Gold explorer Theta Gold Mines (TGM) has been touted by investment banker Brandon Hill Capital (BHC) as a promising up-and-coming gold producer.

A research report put together by the U.K.-based investment banker praised Theta’s capital cost efficiency and management team.

BHC said Theta is among a “small number of juniors” approaching first gold production.

Specifically, the report said Theta’s feasibility study for its first phase of operations in South Africa means the company is in the lowest quartile in the world for operating costs.

New mining, old gold

Theta is focussed on restarting mining in the historical East Transvaal Gold Fields in South Africa.

South Africa’s mining industry first kicked off at Transvaal almost 130 years ago, with major gold deposits popping up across the area throughout the late 1800s.

Now, Theta is bringing open-pit mining to the Goldfield. According to the company, the Transvaal Gold System sits on the largest igneous intrusion on earth, where between 40 per cent and 50 per cent of the world’s gold production came out of the renowned Witwatersrand Goldfield.

Theta’s plan is to become a mid-cap gold producer targeting 150,000 ounces of gold produced per year. The company has a phased development plan and a JORC resource base of over six million ounces at 4.18 grams per tonne of gold.

Theta’s gold projects lie near the town of Pilgrim’s Rest, which attracted South Africa’s second rush of gold prospectors in the 1800s.

Low-costs, strong returns

The first phase of the company’s plan is to create a simple open-pit operation delivering 50,000 ounces of gold per year by the second quarter of 2021.

Phase two will see the company double this production to 100,000 ounces by expanding the open-pit operations to nearby leases. Importantly, this doubled production will use largely the same plan and infrastructure but with a few minor upgrades.

The Brandon Hill report said Theta’s capital expenditure target of just US$30.2 million (A$46.19 million) to complete phase one is among the “lowest capital costs of any gold mine development that BHC have seen for a long time”.

Further, Brandon Hill said it compiled data from Theta and modelled a scenario whereby the first plant is doubled to produce 100,000 ounces per year after two years of operation. In this model, the expansion costs just US$10 million (A$15.3 million).

Typically, building and expanding a mine of such scale would cost around US$100 million, according to Brandon Hill — meaning Theta’s spending is around a third of what would be expected.

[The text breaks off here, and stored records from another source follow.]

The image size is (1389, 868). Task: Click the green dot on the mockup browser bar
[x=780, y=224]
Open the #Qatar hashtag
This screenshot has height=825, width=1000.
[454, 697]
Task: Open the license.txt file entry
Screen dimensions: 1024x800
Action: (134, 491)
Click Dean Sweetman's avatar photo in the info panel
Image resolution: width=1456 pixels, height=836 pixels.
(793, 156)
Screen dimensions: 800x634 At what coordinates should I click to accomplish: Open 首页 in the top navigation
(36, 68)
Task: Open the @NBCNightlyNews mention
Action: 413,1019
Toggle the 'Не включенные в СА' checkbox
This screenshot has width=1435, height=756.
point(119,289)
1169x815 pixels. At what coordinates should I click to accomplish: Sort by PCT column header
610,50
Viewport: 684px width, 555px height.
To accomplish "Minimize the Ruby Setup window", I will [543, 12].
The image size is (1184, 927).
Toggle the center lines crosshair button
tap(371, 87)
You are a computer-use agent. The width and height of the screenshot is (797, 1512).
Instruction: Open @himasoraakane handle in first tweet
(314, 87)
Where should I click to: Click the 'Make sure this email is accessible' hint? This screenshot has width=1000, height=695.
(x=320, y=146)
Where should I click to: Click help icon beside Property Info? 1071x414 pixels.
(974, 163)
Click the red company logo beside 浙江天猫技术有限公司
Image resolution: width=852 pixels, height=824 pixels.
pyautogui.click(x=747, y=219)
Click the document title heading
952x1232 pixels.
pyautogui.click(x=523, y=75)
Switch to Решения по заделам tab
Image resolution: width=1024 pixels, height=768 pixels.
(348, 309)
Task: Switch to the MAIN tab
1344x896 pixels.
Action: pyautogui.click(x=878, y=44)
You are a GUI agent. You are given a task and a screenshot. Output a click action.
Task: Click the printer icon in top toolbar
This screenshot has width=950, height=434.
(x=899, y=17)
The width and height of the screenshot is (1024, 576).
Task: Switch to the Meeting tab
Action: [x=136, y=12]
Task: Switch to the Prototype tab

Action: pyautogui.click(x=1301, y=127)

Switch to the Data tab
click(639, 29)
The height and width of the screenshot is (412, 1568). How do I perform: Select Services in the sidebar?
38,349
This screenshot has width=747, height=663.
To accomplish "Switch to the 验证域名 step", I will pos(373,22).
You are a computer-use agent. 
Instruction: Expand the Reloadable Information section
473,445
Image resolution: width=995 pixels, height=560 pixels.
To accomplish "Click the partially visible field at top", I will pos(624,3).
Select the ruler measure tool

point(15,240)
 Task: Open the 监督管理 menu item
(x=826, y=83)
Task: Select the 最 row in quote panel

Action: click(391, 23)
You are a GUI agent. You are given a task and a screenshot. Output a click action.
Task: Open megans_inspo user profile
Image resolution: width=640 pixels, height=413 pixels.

The research report attributed to extreme cost-efficiency to astute management. In particular, BHC highlighted Theta’s $550,000 purchase of a fully-operational ball mill in October 2019 as an example of prudent spending; ordinarily, a company would expect to pay around $5.5 million for a new ball mill.

Under its own modelling, Brandon Hill predicts the net present value (NPV) of the expanded mining operation to be US$284 million with an interest rate of return of 184 per cent.

Risk assessment

The Brandon Hill report included its own assessment of the risks associated with investing in Theta Hill.

While certainly pertinent, many of the company’s risks are out of Theta’s control.

For example, certain members of the South African government have been pushing for the complete nationalisation of the country’s mining industry.

BHC’s analysis said this is unlikely to occur, but it’s not unheard of in some countries neighbouring South Africa, meaning it’s something investors should be aware of.

Further, electricity is currently a major problem in South Africa. The country frequently goes through bouts of “load shedding” where entire areas are completely shut down for hours on end to conserve power. This naturally poses a major risk to Theta’s operations should its power be cut off while operating.

As such, Theta has had to implement back-up generator and plans to extend a power line all the way to the plant, giving it a personal power source that will not be impacted by load shedding in Pilgrim’s Rest.

Nevertheless, investors seemed pleased with today’s research report. Shares in Theta gained 9.52 per cent to close worth 23 cents each. The company has a $101.58 million market cap.